Still, Wilson fares a little better than Rick Warren in this debate with Harris -- Harris pretty much eats Warren's lunch. This is partially because the Warren/Harris debate is a colossal mismatch; Warren does not, let's be honest, represent the most sophisticated or subtly nuanced form of belief. Isn't there someone out there who can not only match Harris in terms of intellectual horsepower but also do so with resorting to tired fundamentalist cliches in the process?

But there's another reason Harris and Hitchens have the upper hand in their respective debates, and that's that their positions are native to the intellectual terrain on which the debate itself is taking place. Atheism emerged as an option when modern rationalism was born.
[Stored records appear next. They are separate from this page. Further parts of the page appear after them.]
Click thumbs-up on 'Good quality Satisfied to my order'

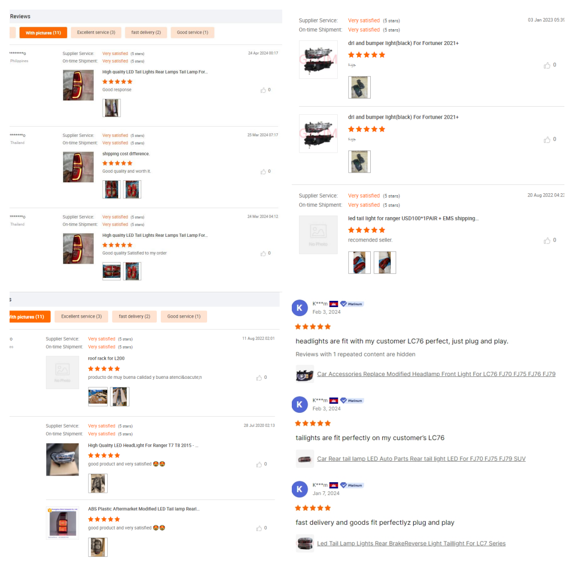(263, 254)
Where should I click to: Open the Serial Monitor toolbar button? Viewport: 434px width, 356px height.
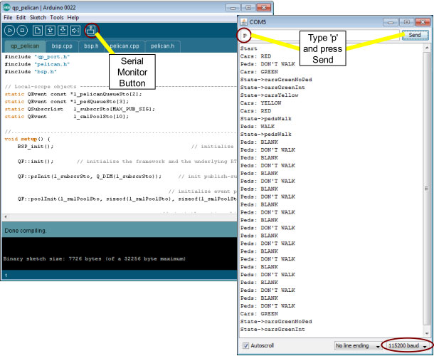(90, 30)
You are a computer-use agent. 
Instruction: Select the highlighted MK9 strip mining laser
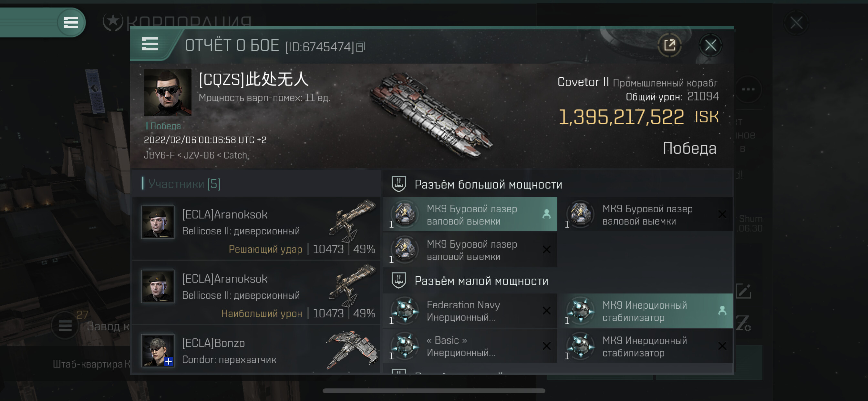tap(470, 215)
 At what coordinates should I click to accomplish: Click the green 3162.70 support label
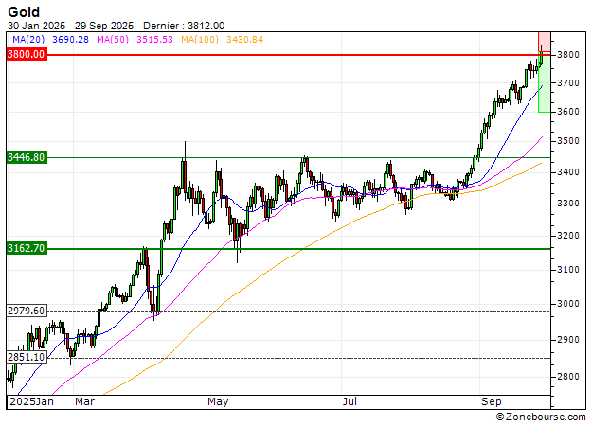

With the exception of the Greeks, a scant few of whom articulated something similar to atheism but nevertheless populated their philosophical systems with Things That Need to Be Capitalized, atheism simply wasn't on the cognitive map of the Western mind until somewhere around the Enlightenment.

Even Voltaire was cagey about it; "If God did not exist it would have been necessary to invent him" is a pretty roundabout way of saying we probably invented him. Christianity has, ever since, had to continually re-package belief in modernistic terms, and the difficulty of this task is illustrated by the growing multitude of Christianities since the Reformation (the Reformation and the Enlightenment being rival children of Renaissance humanism).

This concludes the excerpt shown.